Pierce County stopped paying the company that provided its jail medical services in 2014 and 2015, and the business recently went to court to collect.
But the county says it won’t pay for a level of care one of its attorneys said a jury would likely find “morally reprehensible.”
The company, Conmed, provided medical and dental care at the jail starting in February 2014. The county terminated the contract in August 2015, according to court documents. That was about five months after the county started withholding payments, according to Conmed’s lawsuit, filed last month.
Conmed alleges the county said in May 2015 that it would withhold payments only related to vacant positions, then in August of that year refused to pay anything for the company’s services, dating back to April.
The county said it told Conmed it would stop payments until the alleged problems were fixed, and in a counterclaim filed Thursday, argued it’s Conmed that should pay, to reimburse the county for services that were substandard or not provided.
According to court records, the county seeks unspecified damages from the company for services the county didn’t receive, defense costs, the expense of getting replacement health care for inmates, and other losses.
The company, a division of Correct Care Solutions, also seeks unspecified damages. But Conmed wanted $1.5 million in November 2015 for the missing payments, according to the claim for damages it filed against the county as a precursor to the suit.
A company spokesman declined to comment on the litigation when contacted by The News Tribune.
Pierce County Deputy Prosecuting Attorney Dan Hamilton said the county has been named in four lawsuits, due to Conmed’s allegedly negligent care of inmates.
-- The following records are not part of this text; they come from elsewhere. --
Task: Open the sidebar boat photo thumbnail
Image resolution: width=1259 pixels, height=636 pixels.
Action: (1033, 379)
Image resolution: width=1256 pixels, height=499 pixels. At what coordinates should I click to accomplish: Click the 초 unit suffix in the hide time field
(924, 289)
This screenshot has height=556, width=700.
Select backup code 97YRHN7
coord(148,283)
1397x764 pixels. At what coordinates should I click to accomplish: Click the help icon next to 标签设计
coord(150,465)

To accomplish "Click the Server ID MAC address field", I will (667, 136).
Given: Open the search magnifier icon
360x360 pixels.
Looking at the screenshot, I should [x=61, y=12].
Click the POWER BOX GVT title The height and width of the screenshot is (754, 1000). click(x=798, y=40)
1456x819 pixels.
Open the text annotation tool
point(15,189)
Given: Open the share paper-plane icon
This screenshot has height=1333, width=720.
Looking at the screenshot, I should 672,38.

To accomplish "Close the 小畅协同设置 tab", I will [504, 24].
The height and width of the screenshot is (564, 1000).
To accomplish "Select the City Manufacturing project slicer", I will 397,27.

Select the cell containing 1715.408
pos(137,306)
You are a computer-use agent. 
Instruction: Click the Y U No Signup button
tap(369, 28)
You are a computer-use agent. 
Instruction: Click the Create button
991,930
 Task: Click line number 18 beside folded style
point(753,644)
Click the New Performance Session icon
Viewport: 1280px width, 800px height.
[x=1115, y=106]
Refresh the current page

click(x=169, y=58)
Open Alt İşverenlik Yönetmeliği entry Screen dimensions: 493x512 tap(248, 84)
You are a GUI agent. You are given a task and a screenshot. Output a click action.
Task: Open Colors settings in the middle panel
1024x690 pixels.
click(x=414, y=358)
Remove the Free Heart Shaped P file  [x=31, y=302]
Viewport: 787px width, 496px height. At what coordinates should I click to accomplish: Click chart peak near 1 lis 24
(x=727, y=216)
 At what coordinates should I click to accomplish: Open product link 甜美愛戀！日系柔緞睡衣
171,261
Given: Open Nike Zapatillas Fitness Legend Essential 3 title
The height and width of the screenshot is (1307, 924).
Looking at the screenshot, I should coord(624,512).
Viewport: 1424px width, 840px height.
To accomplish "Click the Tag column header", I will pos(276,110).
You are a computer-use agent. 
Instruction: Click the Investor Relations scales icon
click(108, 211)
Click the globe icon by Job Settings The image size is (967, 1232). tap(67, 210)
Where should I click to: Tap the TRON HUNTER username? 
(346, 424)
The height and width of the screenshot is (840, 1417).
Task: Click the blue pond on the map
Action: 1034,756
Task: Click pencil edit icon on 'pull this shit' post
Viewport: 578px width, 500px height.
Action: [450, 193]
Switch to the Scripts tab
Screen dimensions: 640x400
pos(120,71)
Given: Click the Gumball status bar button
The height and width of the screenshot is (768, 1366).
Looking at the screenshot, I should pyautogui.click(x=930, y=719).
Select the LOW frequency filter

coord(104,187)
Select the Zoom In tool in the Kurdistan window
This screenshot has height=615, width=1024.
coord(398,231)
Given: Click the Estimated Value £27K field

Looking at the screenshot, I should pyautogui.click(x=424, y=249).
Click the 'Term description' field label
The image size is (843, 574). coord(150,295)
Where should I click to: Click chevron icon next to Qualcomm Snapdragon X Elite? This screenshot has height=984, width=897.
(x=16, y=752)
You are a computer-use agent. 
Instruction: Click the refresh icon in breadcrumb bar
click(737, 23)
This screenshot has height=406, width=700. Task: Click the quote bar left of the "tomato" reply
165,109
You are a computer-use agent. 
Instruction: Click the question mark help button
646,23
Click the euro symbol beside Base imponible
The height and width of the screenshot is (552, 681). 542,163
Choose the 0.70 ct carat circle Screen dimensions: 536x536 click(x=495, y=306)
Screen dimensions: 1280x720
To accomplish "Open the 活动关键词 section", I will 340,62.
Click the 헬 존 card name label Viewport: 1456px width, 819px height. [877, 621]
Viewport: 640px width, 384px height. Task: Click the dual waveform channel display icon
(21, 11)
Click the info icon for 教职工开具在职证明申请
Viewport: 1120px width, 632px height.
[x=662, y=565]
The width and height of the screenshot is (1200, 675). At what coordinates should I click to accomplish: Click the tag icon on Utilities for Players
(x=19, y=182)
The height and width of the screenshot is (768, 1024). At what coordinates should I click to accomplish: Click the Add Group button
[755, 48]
And there have been 11 administrative claims for damages filed by inmates, he said, which is the prerequisite to filing a suit.
Inmates allege they were refused requests for medication and diabetic shoes, contracted staph infection and had the wrong tooth pulled, according to some of the claims.
Asked by The News Tribune to look at the lawsuit, University of Washington law professor Steve Calandrillo said the county will need to demonstrate that it didn’t receive the substantial benefit of the medical services that it was promised.
“Pierce County would need to show that Conmed was in ‘material breach of contract’ in order for the county to avoid paying for services under the contract,” he said.
The county appears confident it can show the company’s failures.
“A jury would likely find that CCS/Conmed’s operation of the jail medical clinic was incompetent, unprofessional and morally reprehensible,” deputy prosecutor Grace Kingman wrote the company in September 2015.
In the letter, she detailed the company’s alleged poor performance and said it had failed to make good on promises to fix the problems.
She said there were staffing shortages, delays in care, poor record keeping, a failure to triage, delayed reports, almost weekly staff turnover, staff who lacked training, inmates who didn’t get their medication and other problems.
The amount Conmed owes the county for the company’s deficiencies is far more than what the county could owe the company, she wrote.
“A lawsuit against Pierce County would flush out Conmed’s deplorable performance in running the medical clinic, which would not only result in considerable cost and embarrassment to CCS/Conmed, but would also provide evidence to support claims filed by other institutions who suffered the same disappointment as Pierce County,” Kingman wrote.